Rassismus in Schulbüchern: Erdogan als Kettenhund
Eine Karikatur des Staatspräsidenten in einem deutschen Schulbuch wird von der türkischen Regierung kritisiert. Sie spiegele den deutschen Rassismus wider.
ISTANBUL afp | Die türkische Regierung hat scharf gegen die Verwendung einer Karikatur von Staatspräsident Recep Tayyip Erdogan in einem deutschen Schulbuch protestiert. Die Verwendung der Zeichnung in einem Schulbuch spiegele wachsenden Rassismus und Ausländerfeindlichkeit in Deutschland wider, erklärte das türkische Außenministerium am Montag.
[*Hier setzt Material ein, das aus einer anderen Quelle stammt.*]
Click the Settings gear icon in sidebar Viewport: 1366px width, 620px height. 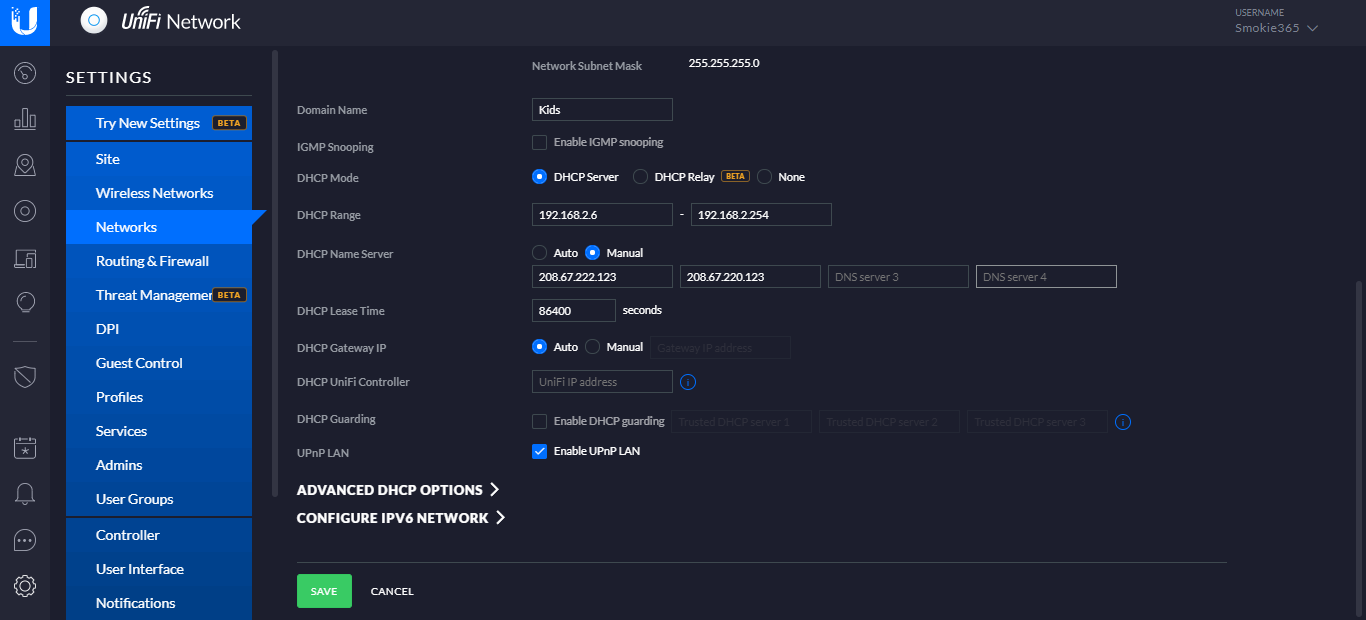[x=26, y=586]
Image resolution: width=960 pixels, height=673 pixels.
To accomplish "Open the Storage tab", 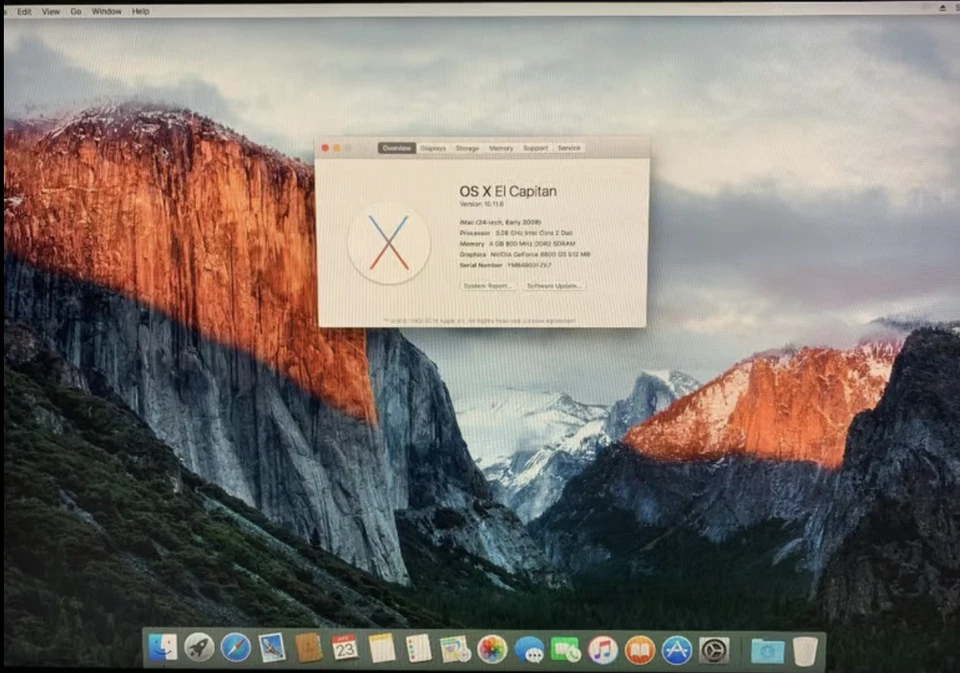I will (x=467, y=147).
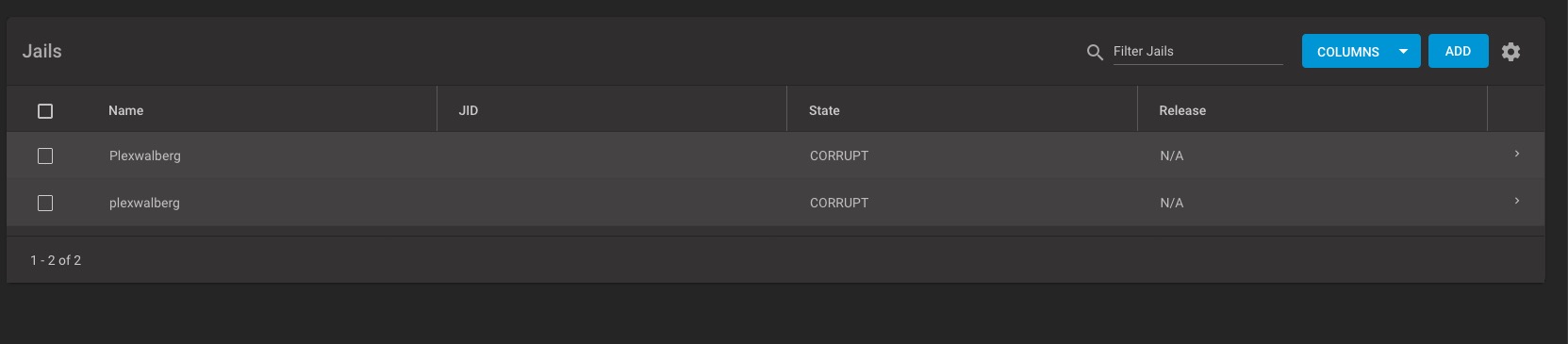Select the lowercase plexwalberg jail name

(x=144, y=203)
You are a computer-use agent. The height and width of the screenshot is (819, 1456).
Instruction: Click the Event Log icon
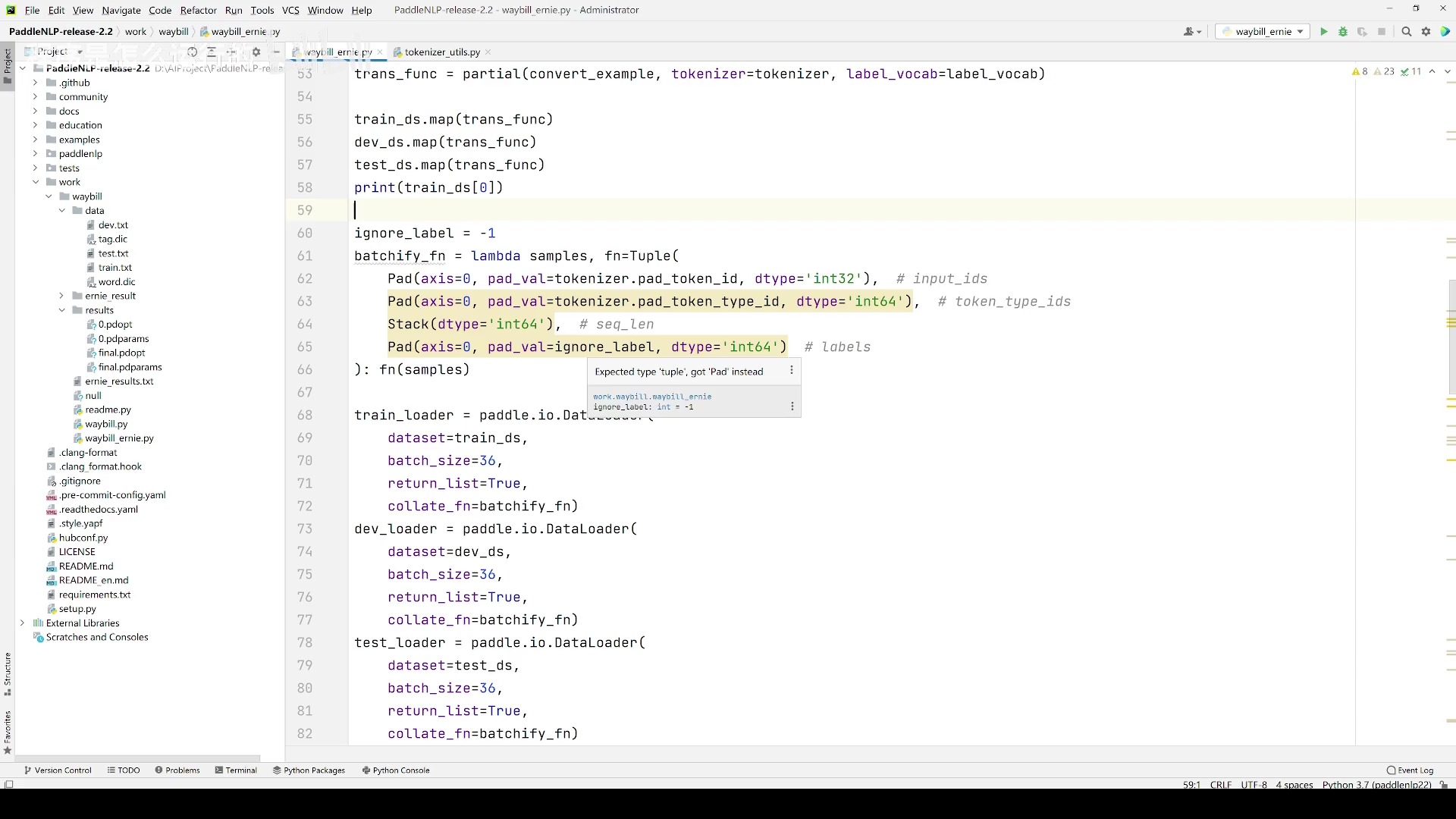[1393, 770]
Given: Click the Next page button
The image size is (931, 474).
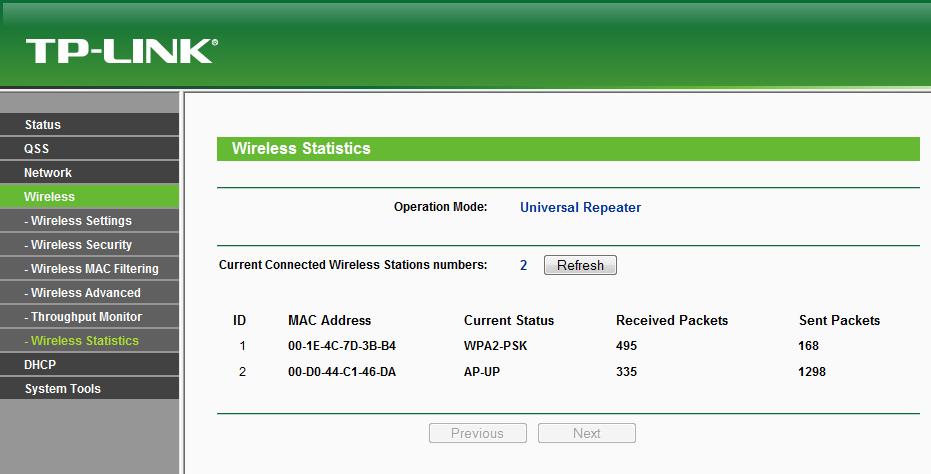Looking at the screenshot, I should 587,433.
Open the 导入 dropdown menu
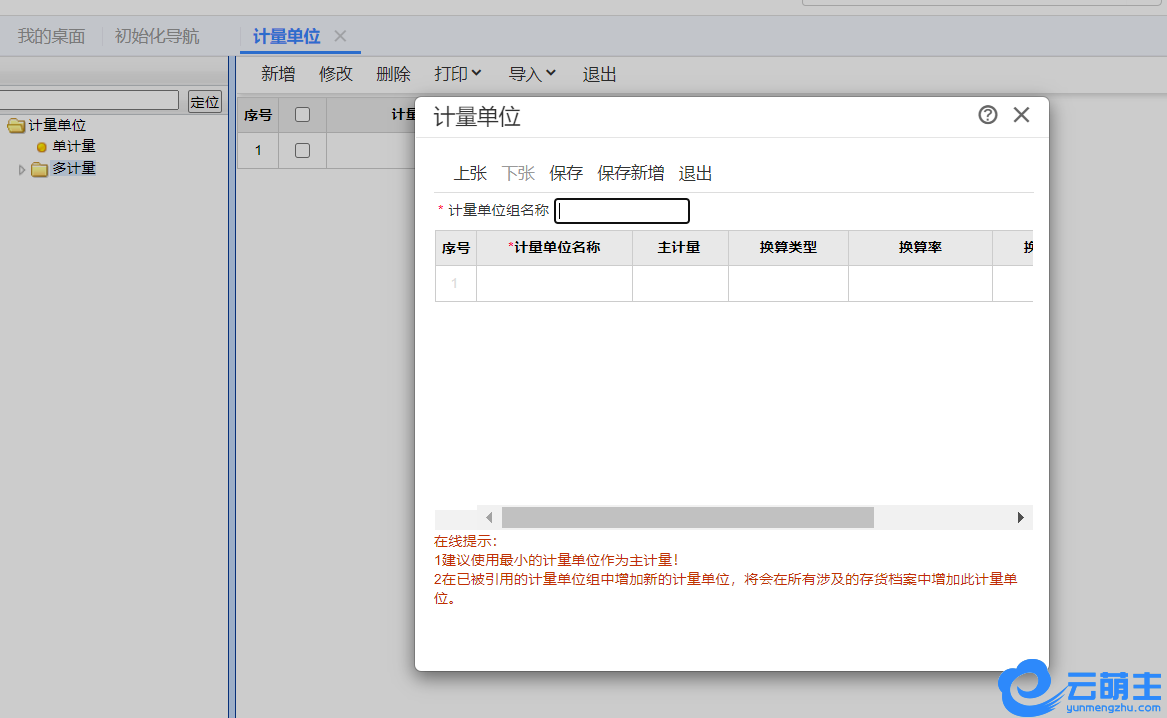This screenshot has height=718, width=1167. click(x=532, y=74)
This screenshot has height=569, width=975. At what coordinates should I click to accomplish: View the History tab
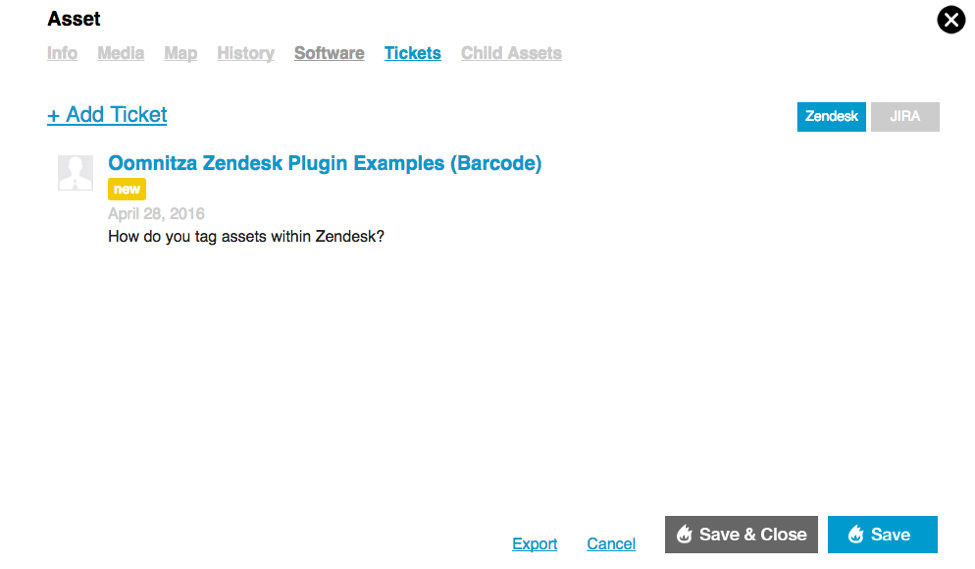tap(245, 53)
Die Kritik richtete sich gegen eine Karikatur in einem baden-württembergischen Schulbuch für das Fach Gemeinschaftskunde und Wirtschaft in Gymnasien. Die Zeichnung war 2011 in der Frankfurter Allgemeinen Sonntagszeitung erschienen und zeigt unter anderem einen Zähne fletschenden Kettenhund, auf dessen Hütte „Erdogan“ steht.
Das türkische Außenministerium erklärte, die Karikatur enthalte Beleidigungen gegen Erdogan und die in Deutschland lebenden Türken. In Demokratien sei kein Platz für „Versuche, Hass in der Gesellschaft, Ausländerfeindlichkeit und Islamophobie anzuheizen“.
Die Deutschland-Ausgabe der Zeitung Hürriyet berichtete, die Zeichnung sei den Töchtern eines in Friedrichshafen am Bodensee lebenden Türken aufgefallen.